First, it lost me immediately with some horrendous car riding green screen. An early scene with Jay Baruchel looks worse than Toonces the Cat. Like...why. It just seems like a complete failure to have any creative cinematic problem solving. The dialogue is stiffer than Star Wars Prequels, and every character talks exactly alike. This is enhanced by constant reassurances of knowledge, "I know this, I don't know this, you know this." It's very distracting.
The age old question then, is "Is all this on purpose?" Like, is it supposed to be saying something about the unreality of the movie, the falseness of the characters, a growth towards humanity, or an elucidation of flaws? It's hard to find any evidence of any of these. Consequences seem real and the movie isn't really dreamlike or a play on logic. Characters are maybe vapid and false on purpose, as they seem to come and go with little introduction as to who they are (I thought his wife was originally a prostitute, it's how the conversation was framed. THAT may have been on purpose...) or why they are important to the story. Pattison certainly seems to lean more into his human roots instead of his stuffy business acumen as the story progresses, but dialogue-wise nothing changes to indicate this. And since every character speaks like a crazy person there's not really anyone who represents the other side.
Do we represent the other side? Critical audiences who can gawk at the mundane insanity and scoff at another world wholly alien from our own solely because of power and money? There doesn't seem to be consequences in this movie. Everything is taken from Pattison (rather quickly), and he seems to just ignore it.

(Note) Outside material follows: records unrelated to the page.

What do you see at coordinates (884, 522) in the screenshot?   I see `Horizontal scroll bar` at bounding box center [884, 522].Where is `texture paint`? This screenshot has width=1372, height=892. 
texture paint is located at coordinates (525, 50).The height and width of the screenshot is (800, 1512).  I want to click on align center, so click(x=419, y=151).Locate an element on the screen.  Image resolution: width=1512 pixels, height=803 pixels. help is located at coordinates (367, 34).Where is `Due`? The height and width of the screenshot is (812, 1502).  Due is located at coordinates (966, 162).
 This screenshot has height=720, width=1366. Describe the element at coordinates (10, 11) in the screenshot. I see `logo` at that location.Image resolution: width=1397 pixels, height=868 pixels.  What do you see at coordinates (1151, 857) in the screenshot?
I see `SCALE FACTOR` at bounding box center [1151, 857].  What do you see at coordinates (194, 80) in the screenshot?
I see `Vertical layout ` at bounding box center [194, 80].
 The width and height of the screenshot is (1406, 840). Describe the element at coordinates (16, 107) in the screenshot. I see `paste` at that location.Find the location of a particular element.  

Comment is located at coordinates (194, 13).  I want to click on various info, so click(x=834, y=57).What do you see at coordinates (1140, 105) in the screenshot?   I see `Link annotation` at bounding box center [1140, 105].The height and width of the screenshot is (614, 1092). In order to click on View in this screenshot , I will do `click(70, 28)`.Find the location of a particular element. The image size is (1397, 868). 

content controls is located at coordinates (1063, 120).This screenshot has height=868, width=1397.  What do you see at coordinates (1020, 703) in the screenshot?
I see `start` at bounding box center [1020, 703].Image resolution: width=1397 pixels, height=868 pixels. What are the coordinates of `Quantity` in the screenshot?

He becomes destitute, but remains blase. He doesn't care or express fear, sadness, or anything. He's still just an emotionless dick. Man I hated this movie.
Again, maybe this is the point? That billionaires are bad people? There are films that do a better job of showing the nuance of emotionless tech giants, from The Social Network (2010) to hell, Don't Look Up (2021). There are a lot of people angry for no reason other than broad and generic social unrest, which is notable, but the film doesn't bother to get into the nitty gritty of that, either.
There's a bit to like here. Pattison is charismatic. The sex scenes are surprisingly erotic despite really trying hard not to be. I liked the basic premise, that he's so aloof that he just thinks he's invincible and wants a haircut in a specific way. They reveal there is some nuance there, like the barber used to cut his dad's hair. I liked the cabbie bit, it goes on way too long. I don't know why he killed his body guard. It's all kind of maddening.
There might be some justification for this movie to exist, but I can't figure it out. I'm trying to look deeper but there's nothing there. I want someone to tell me why I should care about any of this, I really do. But this was deeply disappointing and a huge waste of time. One more to go for this year's series!